Stored records:
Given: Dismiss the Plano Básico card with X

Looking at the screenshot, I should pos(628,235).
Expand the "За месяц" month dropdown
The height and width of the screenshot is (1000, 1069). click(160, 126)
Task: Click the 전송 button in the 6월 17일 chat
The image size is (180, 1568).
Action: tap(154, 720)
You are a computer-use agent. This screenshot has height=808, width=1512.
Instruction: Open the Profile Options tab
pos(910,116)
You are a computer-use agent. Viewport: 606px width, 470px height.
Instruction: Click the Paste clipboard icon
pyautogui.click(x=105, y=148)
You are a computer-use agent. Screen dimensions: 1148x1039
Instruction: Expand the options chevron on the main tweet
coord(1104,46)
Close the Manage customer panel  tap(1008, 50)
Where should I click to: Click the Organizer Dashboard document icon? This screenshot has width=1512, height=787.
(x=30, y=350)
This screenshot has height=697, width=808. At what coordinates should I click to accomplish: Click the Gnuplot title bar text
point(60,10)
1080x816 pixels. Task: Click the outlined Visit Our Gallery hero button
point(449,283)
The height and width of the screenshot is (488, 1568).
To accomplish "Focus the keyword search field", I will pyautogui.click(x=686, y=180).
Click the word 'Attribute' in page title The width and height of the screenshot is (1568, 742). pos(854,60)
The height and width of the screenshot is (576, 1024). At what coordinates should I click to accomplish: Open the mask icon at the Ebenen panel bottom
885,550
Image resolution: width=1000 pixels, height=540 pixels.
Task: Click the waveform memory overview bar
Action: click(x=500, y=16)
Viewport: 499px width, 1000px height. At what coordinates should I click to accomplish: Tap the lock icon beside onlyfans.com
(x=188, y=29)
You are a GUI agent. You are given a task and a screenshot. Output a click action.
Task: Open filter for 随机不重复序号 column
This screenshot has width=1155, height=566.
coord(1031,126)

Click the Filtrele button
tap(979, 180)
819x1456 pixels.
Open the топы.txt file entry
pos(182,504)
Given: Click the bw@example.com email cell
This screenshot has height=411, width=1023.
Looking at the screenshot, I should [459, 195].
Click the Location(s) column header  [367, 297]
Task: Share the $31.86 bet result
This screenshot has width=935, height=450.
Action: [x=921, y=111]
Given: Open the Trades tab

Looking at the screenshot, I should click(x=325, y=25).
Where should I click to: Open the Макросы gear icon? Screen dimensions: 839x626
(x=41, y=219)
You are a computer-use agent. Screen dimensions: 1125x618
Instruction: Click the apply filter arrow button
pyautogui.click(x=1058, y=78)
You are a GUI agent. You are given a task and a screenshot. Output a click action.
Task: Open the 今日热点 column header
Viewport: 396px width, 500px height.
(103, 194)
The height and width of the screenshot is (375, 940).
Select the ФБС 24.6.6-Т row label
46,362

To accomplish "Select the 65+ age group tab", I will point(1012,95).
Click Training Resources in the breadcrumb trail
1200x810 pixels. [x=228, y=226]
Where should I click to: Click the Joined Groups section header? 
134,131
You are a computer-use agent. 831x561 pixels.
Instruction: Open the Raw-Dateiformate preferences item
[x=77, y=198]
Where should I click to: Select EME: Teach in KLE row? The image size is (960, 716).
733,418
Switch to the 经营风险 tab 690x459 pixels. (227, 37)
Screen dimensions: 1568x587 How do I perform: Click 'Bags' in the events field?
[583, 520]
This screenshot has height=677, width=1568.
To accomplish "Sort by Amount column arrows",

▸ **EXERCISE**: Transcribe each line of the data above, unaltered, from the one where "Click Training Resources" appears to the one where "Switch to the" appears, inclusive of both.

▸ **PROBLEM SOLUTION**:
Click Training Resources in the breadcrumb trail
1200x810 pixels. [x=228, y=226]
Where should I click to: Click the Joined Groups section header? 
134,131
You are a computer-use agent. 831x561 pixels.
Instruction: Open the Raw-Dateiformate preferences item
[x=77, y=198]
Where should I click to: Select EME: Teach in KLE row? The image size is (960, 716).
733,418
Switch to the 经营风险 tab 690x459 pixels. (227, 37)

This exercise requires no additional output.